▶ GIVEN DATA:
________________
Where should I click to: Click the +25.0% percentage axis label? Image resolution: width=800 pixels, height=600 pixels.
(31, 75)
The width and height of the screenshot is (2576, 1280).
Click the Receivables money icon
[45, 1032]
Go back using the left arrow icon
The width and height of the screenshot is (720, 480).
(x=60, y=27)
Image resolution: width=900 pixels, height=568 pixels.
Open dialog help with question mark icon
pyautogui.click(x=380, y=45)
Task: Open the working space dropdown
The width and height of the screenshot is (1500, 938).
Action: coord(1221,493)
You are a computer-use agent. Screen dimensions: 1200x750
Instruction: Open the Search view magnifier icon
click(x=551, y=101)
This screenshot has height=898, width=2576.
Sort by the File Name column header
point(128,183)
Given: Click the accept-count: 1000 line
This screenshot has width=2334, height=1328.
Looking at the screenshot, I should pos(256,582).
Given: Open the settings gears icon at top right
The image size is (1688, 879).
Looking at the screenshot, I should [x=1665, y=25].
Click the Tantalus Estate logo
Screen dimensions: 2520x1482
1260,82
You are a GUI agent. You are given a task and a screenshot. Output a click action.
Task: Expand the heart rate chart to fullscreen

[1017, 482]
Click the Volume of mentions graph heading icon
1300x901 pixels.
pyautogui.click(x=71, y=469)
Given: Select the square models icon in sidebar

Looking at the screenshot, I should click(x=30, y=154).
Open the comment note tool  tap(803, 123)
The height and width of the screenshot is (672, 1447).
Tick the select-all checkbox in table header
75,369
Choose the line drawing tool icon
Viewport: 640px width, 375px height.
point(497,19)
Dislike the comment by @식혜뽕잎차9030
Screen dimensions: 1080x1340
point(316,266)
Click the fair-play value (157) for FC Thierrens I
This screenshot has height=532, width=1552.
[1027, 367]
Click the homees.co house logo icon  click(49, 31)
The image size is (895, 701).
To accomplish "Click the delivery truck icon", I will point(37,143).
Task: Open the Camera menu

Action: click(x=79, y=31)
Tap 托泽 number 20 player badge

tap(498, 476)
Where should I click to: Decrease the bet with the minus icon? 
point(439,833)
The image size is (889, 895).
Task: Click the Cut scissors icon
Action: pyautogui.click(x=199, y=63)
________________
▶ WORK ITEM: Lines after the one containing "Click the homees.co" are not part of the task. Output the entries exactly from their first line through that one.

▶ RESPONSE BOX:
Where should I click to: Click the +25.0% percentage axis label? Image resolution: width=800 pixels, height=600 pixels.
(31, 75)
The width and height of the screenshot is (2576, 1280).
Click the Receivables money icon
[45, 1032]
Go back using the left arrow icon
The width and height of the screenshot is (720, 480).
(x=60, y=27)
Image resolution: width=900 pixels, height=568 pixels.
Open dialog help with question mark icon
pyautogui.click(x=380, y=45)
Task: Open the working space dropdown
The width and height of the screenshot is (1500, 938).
Action: coord(1221,493)
You are a computer-use agent. Screen dimensions: 1200x750
Instruction: Open the Search view magnifier icon
click(x=551, y=101)
This screenshot has height=898, width=2576.
Sort by the File Name column header
point(128,183)
Given: Click the accept-count: 1000 line
This screenshot has width=2334, height=1328.
Looking at the screenshot, I should pos(256,582).
Given: Open the settings gears icon at top right
The image size is (1688, 879).
Looking at the screenshot, I should [x=1665, y=25].
Click the Tantalus Estate logo
Screen dimensions: 2520x1482
1260,82
You are a GUI agent. You are given a task and a screenshot. Output a click action.
Task: Expand the heart rate chart to fullscreen

[1017, 482]
Click the Volume of mentions graph heading icon
1300x901 pixels.
pyautogui.click(x=71, y=469)
Given: Select the square models icon in sidebar

Looking at the screenshot, I should click(x=30, y=154).
Open the comment note tool  tap(803, 123)
The height and width of the screenshot is (672, 1447).
Tick the select-all checkbox in table header
75,369
Choose the line drawing tool icon
Viewport: 640px width, 375px height.
point(497,19)
Dislike the comment by @식혜뽕잎차9030
Screen dimensions: 1080x1340
point(316,266)
Click the fair-play value (157) for FC Thierrens I
This screenshot has height=532, width=1552.
[1027, 367]
Click the homees.co house logo icon  click(49, 31)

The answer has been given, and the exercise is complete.